### [Exercise passage]
↓

An Enhanced RAG Chatbot Using Multi-Metric LLM Evaluation

P Harish; M Praneeth Kumar

doi:10.62643/ijerst.2026.v22.n2(1).pp379-384

Authors

P Harish Author
M Praneeth Kumar Author

DOI:

https://doi.org/10.62643/ijerst.2026.v22.n2(1).pp379-384

Keywords:

Retrieval-Augmented Generation (RAG), Large Language Model (LLM), RAG-based chatbot, Enhanced RAG, Multi-metric evaluation, LLM-based evaluation, Document retrieval.

↑

### [Provided records]
↓

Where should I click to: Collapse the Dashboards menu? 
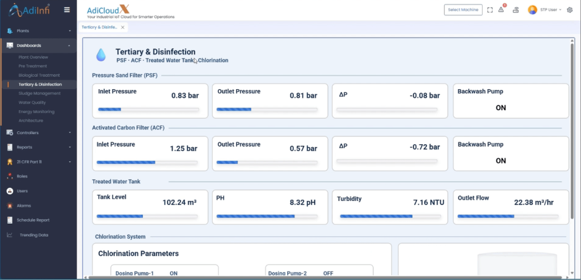click(38, 45)
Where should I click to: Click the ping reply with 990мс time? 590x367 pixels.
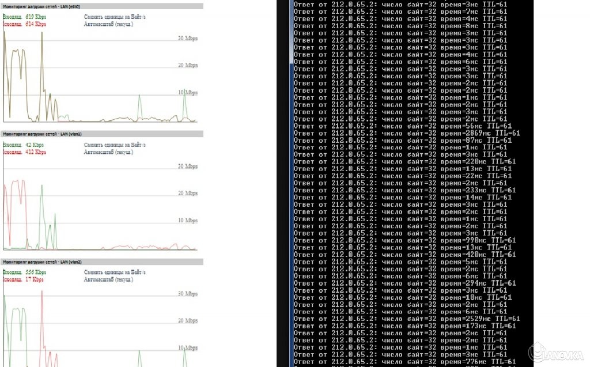[404, 240]
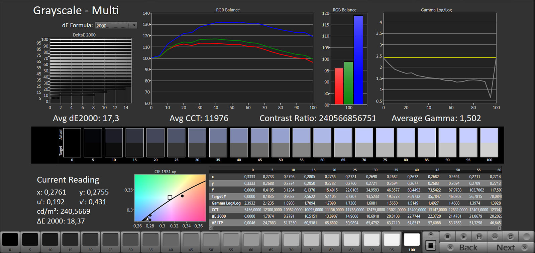
Task: Select the 25 percent gray patch
Action: point(110,240)
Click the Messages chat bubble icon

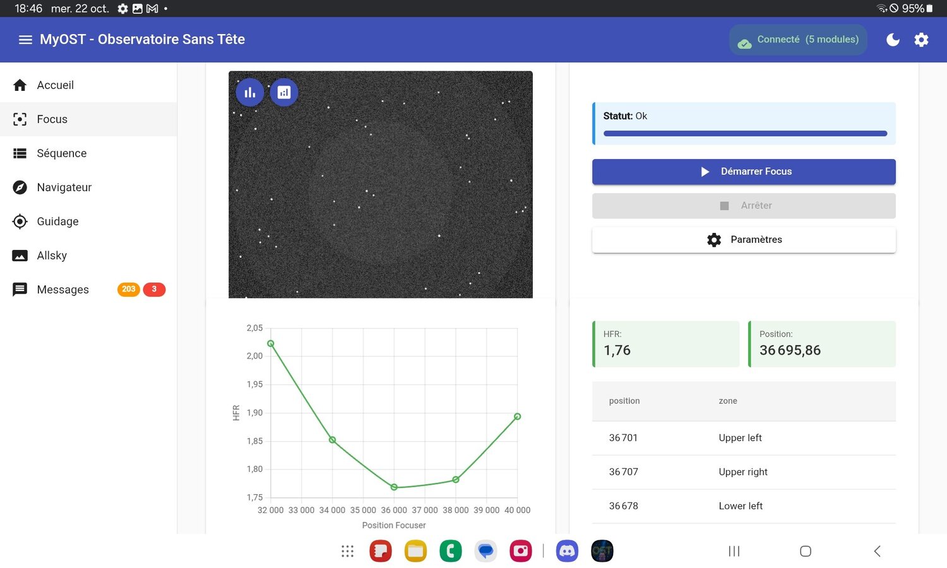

↑

### [Requirement A]
List every keyword given on the page above about the enhanced RAG chatbot paper.
### [Requirement B]
Resume the page about the enhanced RAG chatbot paper, picking up right after its keyword list.

### [Written reply A]
Retrieval-Augmented Generation (RAG), Large Language Model (LLM), RAG-based chatbot, Enhanced RAG, Multi-metric evaluation, LLM-based evaluation, Document retrieval.

### [Written reply B]
Abstract

Retrieval-Augmented Generation (RAG) improves the factual accuracy of Large Language Model (LLM) chatbots by grounding responses in external knowledge. However, challenges such as hallucinations, incomplete answers, and poor evaluation methods remain. This project presents an Enhanced RAG-Based Chatbot with Multi-Metric LLM-Based Answer Evaluation. The framework combines efficient document retrieval, context-aware response generation, and automated multi-dimensional evaluation. Using embeddingbased similarity search, it retrieves relevant information and generates responses with an LLM. A multi-metric evaluation module assesses answers based on criteria like semantic correctness, contextual relevance, fidelity to sources, completeness, and language quality, allowing for scalable and consistent assessments with minimal human input. Experimental results show significant improvements in answer reliability and evaluation over traditional single-metric RAG systems, making it suitable for enterprise knowledge systems and domainspecific applications where accuracy is essential.